Sally Rooney a raison d’appliquer un boycott culturel à Israël

Sally Rooney est donc loin d'être la seule intellectuelle à faire publiquement preuve de solidarité avec le peuple palestinien et à adhérer aux directives du mouvement BDS - Photo : via bookforum.com

Par Yara Hawari

Plus tôt ce mois d’octobre, nous avons appris que l’auteure irlandaise Sally Rooney avait refusé l’offre de l’éditeur israélien Modan de publier son dernier ouvrage.

De nombreux médias ont exploité des titres trompeurs, affirmant à tort que Mme Rooney refusait que son livre soit publié en hébreu.

Dans une déclaration publiée le 12 octobre, Rooney a fait connaître sa position et exprimé son soutien de longue date à la lutte palestinienne, et son adhésion aux directives du mouvement de boycott, désinvestissement et sanctions (BDS).

Elle fait partie d’une cohorte de centaines de personnalités culturelles irlandaises qui soutiennent le peuple palestinien et s’engagent à maintenir le boycott culturel d’Israël.

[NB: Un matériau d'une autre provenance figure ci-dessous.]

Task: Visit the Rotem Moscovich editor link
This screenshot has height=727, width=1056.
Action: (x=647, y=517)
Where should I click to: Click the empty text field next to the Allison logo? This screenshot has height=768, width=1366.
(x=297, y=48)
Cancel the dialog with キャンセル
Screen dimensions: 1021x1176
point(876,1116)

Le BDS est un mouvement dirigé par les Palestiniens qui s’inspire de la lutte anti-apartheid sud-africaine qui utilisait le boycott pour faire pression sur le régime.

L’appel au boycott académique et culturel, lancé en 2004, demande aux artistes et aux personnalités culturelles internationales de refuser d’être complices de l’apartheid israélien en boycottant les institutions israéliennes, à moins qu’elles ne reconnaissent l’ensemble des droits du peuple palestinien.

Cet appel a été lancé après des décennies d’interventions, de négociations et de projets de dialogue internationaux infructueux, et se fondait sur la nécessité d’un “cadre de référence palestinien définissant des principes directeurs” sur la manière de traiter avec Israël.

Les exigences du mouvement sont claires :

1) la reconnaissance des droits inaliénables du peuple palestinien en vertu du droit international
2) la fin de l’occupation militaire des terres palestiniennes et arabes (y compris le plateau du Golan syrien) depuis 1967
3) la reconnaissance des droits fondamentaux des citoyens palestiniens d’Israël à l’égalité
4) et le droit au retour des réfugiés palestiniens comme le stipule la résolution 194 des Nations unies.

Le mouvement BDS est donc tout à fait conforme au droit international. En outre, le droit au boycott a été confirmé à de nombreuses reprises comme outil politique légal.

Il est important de noter que le boycott, dans ce cas, n’est pas simplement une position de principe, c’est une tactique politique, émanant d’une longue histoire de résistance dans le sud du monde, visant à obtenir une action qui force Israël à se conformer au droit international.

De manière centrale, le BDS cible la complicité et non l’identité.

Le boycott universitaire et culturel reconnaît qu’Israël utilise ces deux domaines comme un moyen de mener à bien et de blanchir les violations des droits des Palestiniens.

Par exemple, de nombreuses institutions universitaires israéliennes sont directement impliquées dans le développement de systèmes d’armes et de doctrines militaires utilisés par l’armée israélienne contre le peuple palestinien.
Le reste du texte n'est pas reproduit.